Exercise material:

- - - - -

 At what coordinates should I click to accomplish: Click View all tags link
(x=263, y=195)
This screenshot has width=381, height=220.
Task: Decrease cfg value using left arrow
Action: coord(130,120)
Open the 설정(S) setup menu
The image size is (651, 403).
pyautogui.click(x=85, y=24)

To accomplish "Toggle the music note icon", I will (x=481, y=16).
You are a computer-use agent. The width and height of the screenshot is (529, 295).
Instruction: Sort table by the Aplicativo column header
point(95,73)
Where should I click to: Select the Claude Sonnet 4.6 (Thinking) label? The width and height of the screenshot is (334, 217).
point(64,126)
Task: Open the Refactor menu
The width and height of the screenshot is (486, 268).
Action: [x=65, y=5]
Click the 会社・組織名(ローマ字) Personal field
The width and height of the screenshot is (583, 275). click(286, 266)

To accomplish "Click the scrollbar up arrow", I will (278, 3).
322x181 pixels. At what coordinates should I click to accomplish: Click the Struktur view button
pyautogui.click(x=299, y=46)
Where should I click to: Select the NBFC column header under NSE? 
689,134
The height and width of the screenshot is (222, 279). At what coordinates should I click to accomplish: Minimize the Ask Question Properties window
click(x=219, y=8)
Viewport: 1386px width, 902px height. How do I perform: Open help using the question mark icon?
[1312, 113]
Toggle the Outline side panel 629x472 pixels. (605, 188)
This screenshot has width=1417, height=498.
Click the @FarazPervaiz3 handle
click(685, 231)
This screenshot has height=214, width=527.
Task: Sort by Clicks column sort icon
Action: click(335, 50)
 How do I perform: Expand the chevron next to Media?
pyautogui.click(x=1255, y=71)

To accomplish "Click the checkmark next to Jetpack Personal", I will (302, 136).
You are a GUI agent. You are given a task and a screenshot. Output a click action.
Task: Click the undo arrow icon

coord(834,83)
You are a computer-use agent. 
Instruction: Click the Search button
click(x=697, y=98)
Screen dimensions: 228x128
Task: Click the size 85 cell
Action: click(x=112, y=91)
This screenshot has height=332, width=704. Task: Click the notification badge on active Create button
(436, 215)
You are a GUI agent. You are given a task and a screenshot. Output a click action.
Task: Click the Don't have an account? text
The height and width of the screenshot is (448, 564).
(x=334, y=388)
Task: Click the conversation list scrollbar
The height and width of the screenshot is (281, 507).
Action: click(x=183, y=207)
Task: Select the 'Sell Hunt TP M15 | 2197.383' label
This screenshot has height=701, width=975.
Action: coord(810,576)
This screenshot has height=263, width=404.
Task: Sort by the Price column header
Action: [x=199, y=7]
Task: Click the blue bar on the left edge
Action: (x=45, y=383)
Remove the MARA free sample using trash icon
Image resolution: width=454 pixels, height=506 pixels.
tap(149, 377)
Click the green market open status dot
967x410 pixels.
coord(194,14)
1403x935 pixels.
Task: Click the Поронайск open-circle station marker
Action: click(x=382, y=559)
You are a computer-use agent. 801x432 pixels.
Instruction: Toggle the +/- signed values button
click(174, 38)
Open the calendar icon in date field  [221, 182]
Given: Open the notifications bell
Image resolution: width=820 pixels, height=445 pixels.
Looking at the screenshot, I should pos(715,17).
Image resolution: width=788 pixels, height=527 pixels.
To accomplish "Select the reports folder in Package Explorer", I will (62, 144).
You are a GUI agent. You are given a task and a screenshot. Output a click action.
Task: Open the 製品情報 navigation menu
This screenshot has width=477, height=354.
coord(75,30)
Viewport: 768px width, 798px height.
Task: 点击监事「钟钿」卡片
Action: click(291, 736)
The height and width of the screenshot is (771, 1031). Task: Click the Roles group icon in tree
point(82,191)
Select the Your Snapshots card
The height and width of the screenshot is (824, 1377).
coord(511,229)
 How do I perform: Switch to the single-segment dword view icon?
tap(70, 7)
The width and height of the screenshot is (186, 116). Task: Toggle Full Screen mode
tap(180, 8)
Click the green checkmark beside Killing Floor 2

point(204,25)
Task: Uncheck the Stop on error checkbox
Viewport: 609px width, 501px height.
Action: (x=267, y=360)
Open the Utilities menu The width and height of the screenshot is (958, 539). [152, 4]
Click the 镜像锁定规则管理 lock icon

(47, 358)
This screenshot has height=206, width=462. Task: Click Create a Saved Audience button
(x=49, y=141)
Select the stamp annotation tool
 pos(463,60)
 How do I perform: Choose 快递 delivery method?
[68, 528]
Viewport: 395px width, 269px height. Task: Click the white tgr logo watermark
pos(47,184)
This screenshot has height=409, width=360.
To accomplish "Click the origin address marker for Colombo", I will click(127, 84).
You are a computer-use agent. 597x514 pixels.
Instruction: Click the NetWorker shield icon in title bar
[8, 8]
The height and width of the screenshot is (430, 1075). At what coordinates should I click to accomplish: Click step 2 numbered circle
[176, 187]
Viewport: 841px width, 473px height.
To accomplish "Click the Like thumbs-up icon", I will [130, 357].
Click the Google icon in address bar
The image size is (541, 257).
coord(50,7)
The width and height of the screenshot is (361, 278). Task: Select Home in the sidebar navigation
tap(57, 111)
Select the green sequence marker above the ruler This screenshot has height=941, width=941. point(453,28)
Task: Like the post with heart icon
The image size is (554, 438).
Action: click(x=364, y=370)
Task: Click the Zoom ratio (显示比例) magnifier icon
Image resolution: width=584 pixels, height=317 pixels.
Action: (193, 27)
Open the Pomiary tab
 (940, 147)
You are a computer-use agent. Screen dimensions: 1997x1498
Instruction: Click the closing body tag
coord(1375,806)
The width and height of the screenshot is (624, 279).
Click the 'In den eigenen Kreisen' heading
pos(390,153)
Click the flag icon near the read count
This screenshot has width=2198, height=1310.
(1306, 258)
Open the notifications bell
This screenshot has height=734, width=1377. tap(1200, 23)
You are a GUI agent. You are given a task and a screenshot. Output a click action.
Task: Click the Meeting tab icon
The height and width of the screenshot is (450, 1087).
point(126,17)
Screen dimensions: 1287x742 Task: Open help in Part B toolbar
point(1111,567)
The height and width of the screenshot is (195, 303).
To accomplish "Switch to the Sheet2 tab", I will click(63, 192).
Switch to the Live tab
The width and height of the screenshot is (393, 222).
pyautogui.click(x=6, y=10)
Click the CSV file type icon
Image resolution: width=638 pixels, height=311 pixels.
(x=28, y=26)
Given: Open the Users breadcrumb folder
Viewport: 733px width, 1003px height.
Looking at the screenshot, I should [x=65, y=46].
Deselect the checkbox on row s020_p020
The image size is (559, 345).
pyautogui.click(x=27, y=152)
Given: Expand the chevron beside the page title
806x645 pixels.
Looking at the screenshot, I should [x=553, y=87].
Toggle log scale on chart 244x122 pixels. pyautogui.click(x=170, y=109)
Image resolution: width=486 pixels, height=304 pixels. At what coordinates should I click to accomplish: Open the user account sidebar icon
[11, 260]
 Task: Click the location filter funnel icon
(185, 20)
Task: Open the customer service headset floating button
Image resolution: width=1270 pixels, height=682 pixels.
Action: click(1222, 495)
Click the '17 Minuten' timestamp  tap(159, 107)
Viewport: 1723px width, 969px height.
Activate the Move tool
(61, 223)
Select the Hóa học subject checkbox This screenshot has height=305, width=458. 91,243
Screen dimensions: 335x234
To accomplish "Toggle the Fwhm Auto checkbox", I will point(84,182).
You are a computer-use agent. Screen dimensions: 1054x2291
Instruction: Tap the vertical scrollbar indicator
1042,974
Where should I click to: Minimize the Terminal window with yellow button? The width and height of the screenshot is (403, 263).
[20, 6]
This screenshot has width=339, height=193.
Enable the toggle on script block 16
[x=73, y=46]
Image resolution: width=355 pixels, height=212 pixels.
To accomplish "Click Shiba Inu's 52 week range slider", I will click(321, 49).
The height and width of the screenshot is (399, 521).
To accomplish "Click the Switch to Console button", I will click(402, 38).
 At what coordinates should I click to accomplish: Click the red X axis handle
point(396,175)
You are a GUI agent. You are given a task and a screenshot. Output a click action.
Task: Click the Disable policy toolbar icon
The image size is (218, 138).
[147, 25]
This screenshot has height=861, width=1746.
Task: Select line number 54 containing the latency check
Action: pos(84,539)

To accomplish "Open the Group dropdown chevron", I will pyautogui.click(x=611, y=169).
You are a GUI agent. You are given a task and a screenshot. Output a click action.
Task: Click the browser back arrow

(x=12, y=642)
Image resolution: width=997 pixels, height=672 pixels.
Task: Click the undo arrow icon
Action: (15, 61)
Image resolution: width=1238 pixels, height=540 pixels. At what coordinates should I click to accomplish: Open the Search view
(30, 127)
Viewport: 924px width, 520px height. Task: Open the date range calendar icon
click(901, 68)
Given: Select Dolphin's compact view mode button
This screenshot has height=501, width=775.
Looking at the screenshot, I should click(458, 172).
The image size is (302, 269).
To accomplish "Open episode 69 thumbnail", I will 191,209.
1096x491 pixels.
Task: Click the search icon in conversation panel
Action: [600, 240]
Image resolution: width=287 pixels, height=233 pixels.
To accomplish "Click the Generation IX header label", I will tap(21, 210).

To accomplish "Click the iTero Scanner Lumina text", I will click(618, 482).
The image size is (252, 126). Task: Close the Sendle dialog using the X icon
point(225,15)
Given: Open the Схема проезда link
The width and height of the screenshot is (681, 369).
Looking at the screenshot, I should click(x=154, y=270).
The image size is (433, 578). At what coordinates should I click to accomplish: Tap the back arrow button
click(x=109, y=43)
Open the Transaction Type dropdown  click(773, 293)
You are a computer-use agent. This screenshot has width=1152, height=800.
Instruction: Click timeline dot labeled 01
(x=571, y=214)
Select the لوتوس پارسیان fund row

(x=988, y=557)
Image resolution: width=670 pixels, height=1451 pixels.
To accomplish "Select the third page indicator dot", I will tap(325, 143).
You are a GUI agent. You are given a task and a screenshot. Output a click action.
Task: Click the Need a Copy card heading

- - - - -

Set exercise:
Retype the rows above, from the line with "How do I perform: Switch" up to and including the line with "Action: (x=267, y=360)", keeping each line as it appears.

Problem solution:
 How do I perform: Switch to the single-segment dword view icon?
tap(70, 7)
The width and height of the screenshot is (186, 116). Task: Toggle Full Screen mode
tap(180, 8)
Click the green checkmark beside Killing Floor 2

point(204,25)
Task: Uncheck the Stop on error checkbox
Viewport: 609px width, 501px height.
Action: (x=267, y=360)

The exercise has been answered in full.